THIS is the Year!

A sermon preached on Sunday, January 25, 2013
Fred Korematsu/Martin Luther King Jr. Sunday

Scripture: Nehemiah 8:1-10 and Luke 4:14-21

What would it be like if every morning men and women gathered to hear the children at Korematsu Discovery Academy unroll a scroll and read:

Korematsu. We stand up for what is right. Discovery. We are the innovators and the explorers of the future. Academy. We are scholars. Together we have the power to reach for the stars.

Now imagine that when one of those children tried to take a stand for his Constitutional rights, he heard these words:

. . . we cannot reject as unfounded the judgment of the military authorities and of Congress that there were disloyal members of that population, whose number and strength could not be precisely and quickly ascertained.
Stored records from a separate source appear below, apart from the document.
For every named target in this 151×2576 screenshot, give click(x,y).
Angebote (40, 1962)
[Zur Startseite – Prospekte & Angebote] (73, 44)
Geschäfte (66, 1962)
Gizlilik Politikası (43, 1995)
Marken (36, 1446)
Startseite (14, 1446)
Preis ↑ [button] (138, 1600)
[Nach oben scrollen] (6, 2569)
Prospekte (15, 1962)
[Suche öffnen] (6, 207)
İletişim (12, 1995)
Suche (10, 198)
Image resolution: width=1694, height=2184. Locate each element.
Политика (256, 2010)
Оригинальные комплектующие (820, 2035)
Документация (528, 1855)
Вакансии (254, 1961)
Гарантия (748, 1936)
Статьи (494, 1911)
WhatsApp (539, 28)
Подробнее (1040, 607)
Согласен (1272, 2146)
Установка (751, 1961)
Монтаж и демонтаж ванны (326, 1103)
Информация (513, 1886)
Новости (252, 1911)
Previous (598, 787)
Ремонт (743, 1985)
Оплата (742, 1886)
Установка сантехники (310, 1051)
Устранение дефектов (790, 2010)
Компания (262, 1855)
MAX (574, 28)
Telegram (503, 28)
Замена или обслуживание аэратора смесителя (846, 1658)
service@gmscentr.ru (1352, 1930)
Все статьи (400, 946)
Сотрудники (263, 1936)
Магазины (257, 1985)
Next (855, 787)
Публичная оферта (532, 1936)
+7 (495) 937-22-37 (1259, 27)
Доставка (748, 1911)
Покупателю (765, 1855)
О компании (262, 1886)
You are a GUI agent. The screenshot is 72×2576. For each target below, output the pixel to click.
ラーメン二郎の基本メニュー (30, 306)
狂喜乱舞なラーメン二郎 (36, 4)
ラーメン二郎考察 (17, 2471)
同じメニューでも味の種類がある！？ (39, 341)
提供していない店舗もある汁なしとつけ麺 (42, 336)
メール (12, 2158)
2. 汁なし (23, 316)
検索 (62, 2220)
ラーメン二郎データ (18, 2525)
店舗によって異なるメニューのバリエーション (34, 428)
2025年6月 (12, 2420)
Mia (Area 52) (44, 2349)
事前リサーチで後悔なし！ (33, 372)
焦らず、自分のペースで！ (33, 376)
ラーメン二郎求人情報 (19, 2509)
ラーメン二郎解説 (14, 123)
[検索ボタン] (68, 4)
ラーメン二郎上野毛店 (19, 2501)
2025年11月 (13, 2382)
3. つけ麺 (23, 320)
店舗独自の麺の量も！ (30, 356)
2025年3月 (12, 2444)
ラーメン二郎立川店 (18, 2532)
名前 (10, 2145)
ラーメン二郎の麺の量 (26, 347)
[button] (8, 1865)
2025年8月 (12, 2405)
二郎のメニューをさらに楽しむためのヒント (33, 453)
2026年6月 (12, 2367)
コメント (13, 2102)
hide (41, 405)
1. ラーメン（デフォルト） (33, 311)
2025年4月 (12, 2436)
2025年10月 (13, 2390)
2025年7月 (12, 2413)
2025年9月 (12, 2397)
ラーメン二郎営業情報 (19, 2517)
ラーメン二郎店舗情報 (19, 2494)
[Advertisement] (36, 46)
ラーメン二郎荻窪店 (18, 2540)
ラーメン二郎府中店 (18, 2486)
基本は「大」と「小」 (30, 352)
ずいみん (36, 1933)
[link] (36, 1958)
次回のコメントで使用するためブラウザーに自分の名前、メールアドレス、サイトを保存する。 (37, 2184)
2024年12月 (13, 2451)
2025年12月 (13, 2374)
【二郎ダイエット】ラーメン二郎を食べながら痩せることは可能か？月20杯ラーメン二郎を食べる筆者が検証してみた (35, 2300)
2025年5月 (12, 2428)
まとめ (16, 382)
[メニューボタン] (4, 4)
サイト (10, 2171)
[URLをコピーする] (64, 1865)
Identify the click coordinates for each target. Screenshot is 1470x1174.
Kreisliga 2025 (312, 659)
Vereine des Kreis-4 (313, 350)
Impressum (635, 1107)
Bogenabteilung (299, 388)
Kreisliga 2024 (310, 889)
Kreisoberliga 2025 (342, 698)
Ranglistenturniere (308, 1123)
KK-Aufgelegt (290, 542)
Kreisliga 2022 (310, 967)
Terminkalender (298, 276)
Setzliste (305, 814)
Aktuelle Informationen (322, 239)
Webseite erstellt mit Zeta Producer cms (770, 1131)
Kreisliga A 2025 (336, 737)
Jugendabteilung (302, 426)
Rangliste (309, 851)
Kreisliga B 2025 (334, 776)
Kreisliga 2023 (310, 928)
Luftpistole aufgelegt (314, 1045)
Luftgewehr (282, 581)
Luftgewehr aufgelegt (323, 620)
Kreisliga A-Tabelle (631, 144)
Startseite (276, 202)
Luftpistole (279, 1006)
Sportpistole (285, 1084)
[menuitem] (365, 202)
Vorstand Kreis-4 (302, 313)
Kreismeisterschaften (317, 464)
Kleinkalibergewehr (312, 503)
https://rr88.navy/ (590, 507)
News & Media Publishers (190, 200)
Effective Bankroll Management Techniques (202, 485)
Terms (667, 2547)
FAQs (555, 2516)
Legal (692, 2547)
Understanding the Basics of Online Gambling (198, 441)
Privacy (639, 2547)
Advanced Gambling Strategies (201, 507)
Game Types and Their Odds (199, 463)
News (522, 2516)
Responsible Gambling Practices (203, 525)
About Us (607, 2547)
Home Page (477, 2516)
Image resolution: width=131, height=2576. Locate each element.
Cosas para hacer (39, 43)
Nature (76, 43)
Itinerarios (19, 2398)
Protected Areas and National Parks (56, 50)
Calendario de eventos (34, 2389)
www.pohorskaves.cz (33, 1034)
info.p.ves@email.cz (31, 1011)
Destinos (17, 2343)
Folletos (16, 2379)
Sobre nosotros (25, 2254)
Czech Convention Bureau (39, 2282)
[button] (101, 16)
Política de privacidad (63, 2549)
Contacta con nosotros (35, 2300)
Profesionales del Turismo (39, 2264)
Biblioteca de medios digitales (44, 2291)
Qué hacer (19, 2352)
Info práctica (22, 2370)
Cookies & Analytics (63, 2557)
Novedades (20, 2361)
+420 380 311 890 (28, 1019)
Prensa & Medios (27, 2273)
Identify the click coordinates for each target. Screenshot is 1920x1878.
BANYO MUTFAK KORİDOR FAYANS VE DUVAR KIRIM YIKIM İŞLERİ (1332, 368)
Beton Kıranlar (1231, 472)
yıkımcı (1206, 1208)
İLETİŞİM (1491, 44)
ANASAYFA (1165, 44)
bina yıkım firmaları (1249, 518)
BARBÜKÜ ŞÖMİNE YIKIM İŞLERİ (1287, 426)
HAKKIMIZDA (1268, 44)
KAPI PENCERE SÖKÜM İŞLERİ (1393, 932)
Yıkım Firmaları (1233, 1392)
We cannot say that the war-making branches of the Government did not have ground for believing that, in a critical hour, such persons could not readily be isolated and separately dealt with, and constituted a menace to the national defense and safety which demanded that prompt and adequate measures be taken to guard against it.

These are the words Fred Korematsu heard from an interment camp in Utah. When he was a child, no hopeful creed filled his heart with hope and as a young man, the words from the Supreme Court’s decision nearly crushed any vision for a meaningful future. His prophetic voice bears witness:

It became twice as hard to live here decently. You had to prove you’re more american than japanese. But I couldn’t even do that. When I went to join the Coast Guard, I was denied enlistment because Japanese americans were perceived as a threat. When Executive Order 9066 was issued by FDR, forcing Japanese Americans into prison camps, it burned me up that this happened. I was so determied that I am an American. After the evacuation notices were posted on telephone poles, I decided to go back to work, ignored the order. I was arrested and a judge said I violated the military order.  4 MPs with guns surrounded me. And me and my family were sent to the Topaz incarceration camp in Utah. I had no luggage – just whatever I had on my back.  Our house had no floor, just dirt.  one light bulb and an iron cot with straw.  I felt like a prisoner of war.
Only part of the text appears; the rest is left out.